White House Bans Another Reporter
The White House’s suspension of a reporter’s press credentials earlier this month is drawing fire from press freedom advocates who say it’s an example of how the administration of U.S. President Donald Trump seeks to silence journalists and other critical voices.
White House Press Secretary Stephanie Grisham suspended Playboy Magazine correspondent and CNN analyst Brian Karem’s pass for 30 days earlier this month after Karem got into a shouting match with conservative radio host and former Trump adviser Sebastian Gorka in the Rose Garden following a social media summit last month.
This is the second time the White House has pulled an accredited reporter’s press pass and comes as Trump continues to denigrate critical media outlets as “Fake News” and “enemy of the people,” encouraging public distrust of the media.

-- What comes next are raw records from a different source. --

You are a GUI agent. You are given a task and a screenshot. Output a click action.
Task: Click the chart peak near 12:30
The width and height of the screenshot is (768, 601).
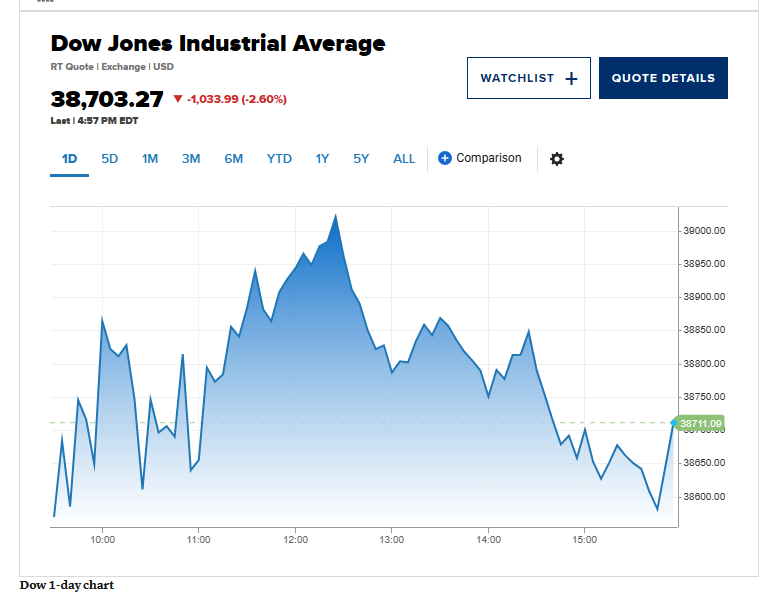pyautogui.click(x=336, y=215)
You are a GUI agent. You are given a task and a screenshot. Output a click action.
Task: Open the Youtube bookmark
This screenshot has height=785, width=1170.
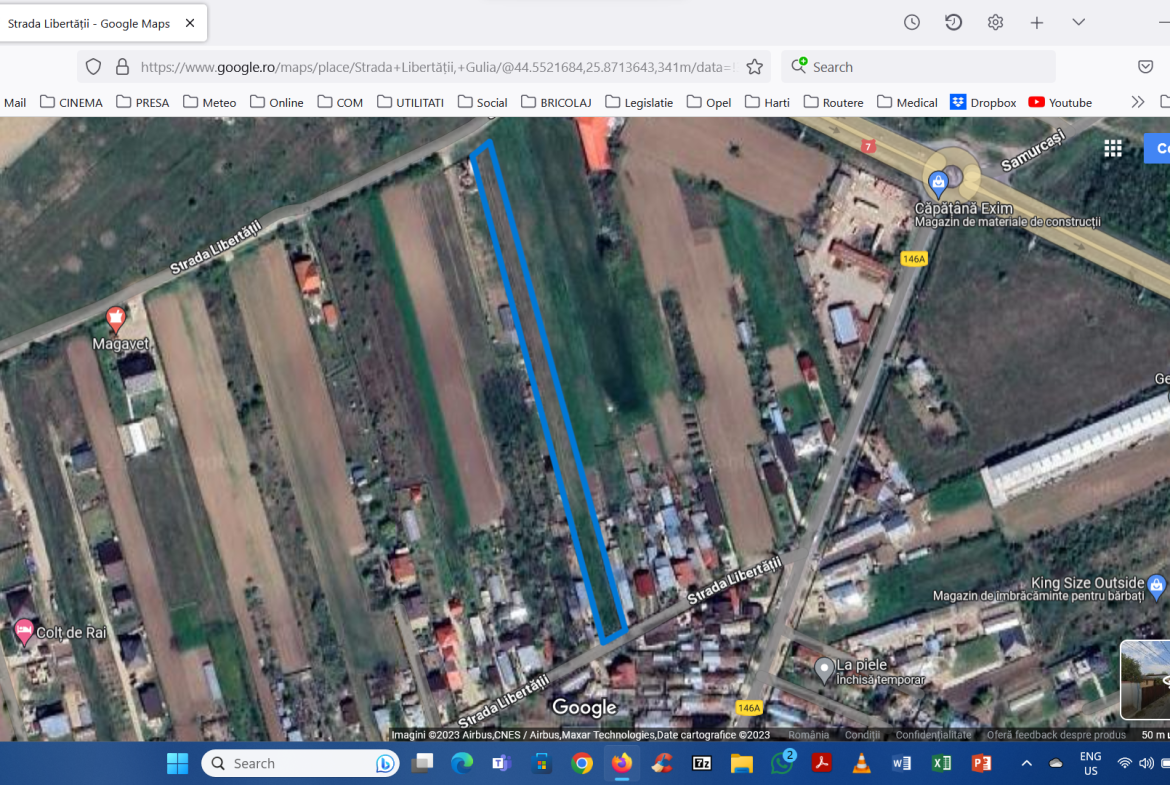coord(1060,102)
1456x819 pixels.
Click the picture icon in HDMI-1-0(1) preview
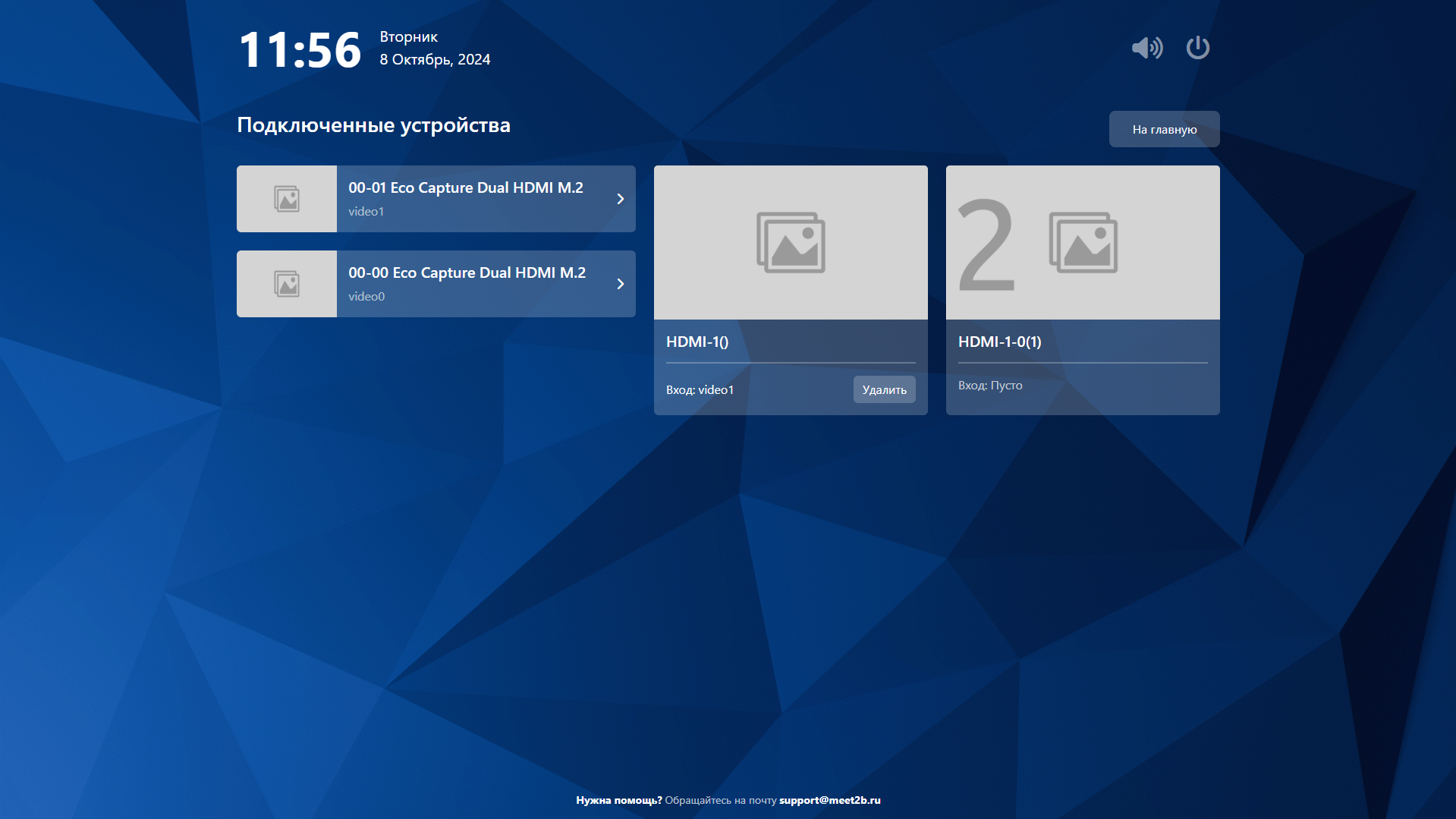pos(1083,242)
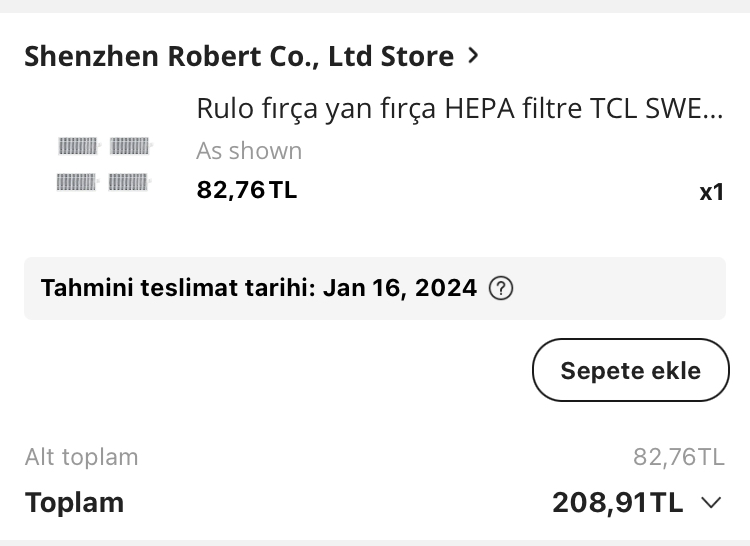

Last November, in a move unprecedented in the modern era, the White House lifted CNN correspondent Jim Acosta’s media credentials just hours after he had a testy exchange with Trump at a White House press conference. After CNN sued Trump, a federal judge reinstated Acosta’s pass, ruling that its suspension had violated Acosta’s right to due process.
Now, Karem is suing Trump and Grisham for violating his constitutional rights and asking another federal judge in Washington to restore his press credentials. The judge, Rudolph Contreras, expressed displeasure with Karem’s behavior as well as the White House’s standards for revoking his press pass. He said during a hearing on Tuesday that he’ll issue a ruling in the case as early as Friday and no later than Tuesday.
“As this event proved, the nature of journalism has changed quite a bit,” Contreras said. “I’m trying to figure out where the lines are.”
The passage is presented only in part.